The West Virginia University College of Creative Arts will honor world-renowned organist Clyde English (1915-2010), who was professor of music and head of the organ program at WVU from 1945 to 1980, with a special organ concert, Thursday, Oct. 20.

The program begins at 7:30 p.m. in the Lyell B. Clay Concert Theatre of the Creative Arts Center and is free and open to the public. A reception will follow.

The program will feature musicians who were former students of English, including Mary (Fortner) Mozelle ‘80, chapel organist at Rollins College in Winter Park, Orlando, Fla.; Peter DuBois, director of music at Third Presbyterian Church and professor of music at the Eastman School of Music, as well as host of the Sunday morning “With Heart and Voice” radio program originating in Rochester, N.Y.; Beverly (Collins) Clark, ‘58, director of music at Front Royal Presbyterian Church in Virginia; and Robert Zay, a local organist who has served St. Paul’s Lutheran Church in Morgantown, as well as the Lutheran Campus Chapel.
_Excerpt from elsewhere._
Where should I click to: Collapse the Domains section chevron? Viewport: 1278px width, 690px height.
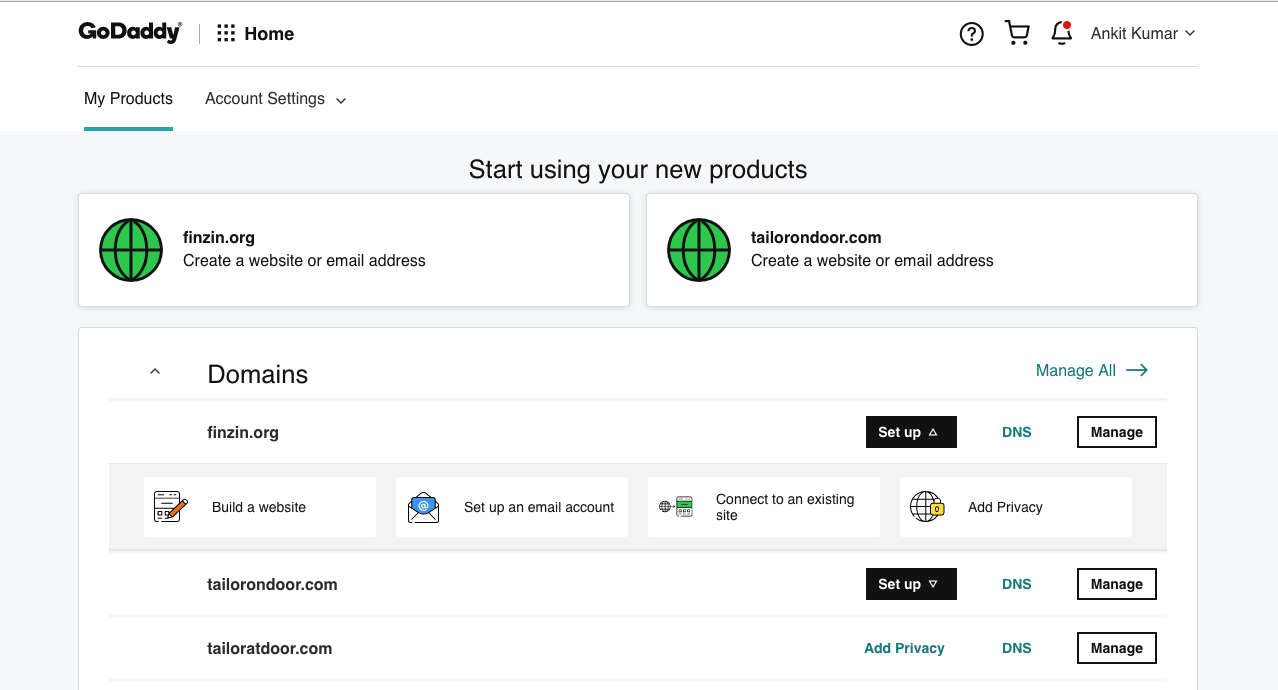[x=154, y=372]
Professor English gave many concerts in the United States and Europe. The program for this concert is nearly identical to the one he played at the Notre Dame Cathedral in Paris in 1975 for an audience of 10,000 people.

The program includes:

“Homage to Perotin” by Myron Roberts, a longtime teacher of composition at the University of Nebraska;

“Prelude and Fugue in E Flat” by Johann Sebastian Bach, which has a theme which closely resembles the hymn “O God, Our Help in Ages Past”;

“O Mensch bewein’ dein’ Sunde gross” by J.B. Bach, a highly ornamented chorale that English played at the performance exactly as his teacher in France, Marcel Dupre, would have played it;

“A Gothic Prelude” by Eric Delamarter, which is late-Romantic calling for many coloristic effects from the organ;

“Comes Autumn Time” by Leo Sowerby, an exuberant piece by a champion of high standards in church music in the 20th century;

Two Hymn Preludes: “Hyfrydol” and “Greensleeves” by Emma Lou Diemer, who was a composition student of Howard Hanson at the Eastman School and for many years professor of composition at the University of California at Santa Barbara;

“Hornpipe” by John Cook, which is better known as “Mr. Purcell’s Wedding March,” published in 1959; and

“Christus Advenit: Vom Himmel hoch,” a rousing toccata based on the hymn tune “From Heaven Above to Earth I Come.”

English designed the pipe organ for the Creative Arts Center in the 1960s. It is stored in a special off-stage room in the Lyell B. Clay Concert Theatre and will be used for this special memorial concert.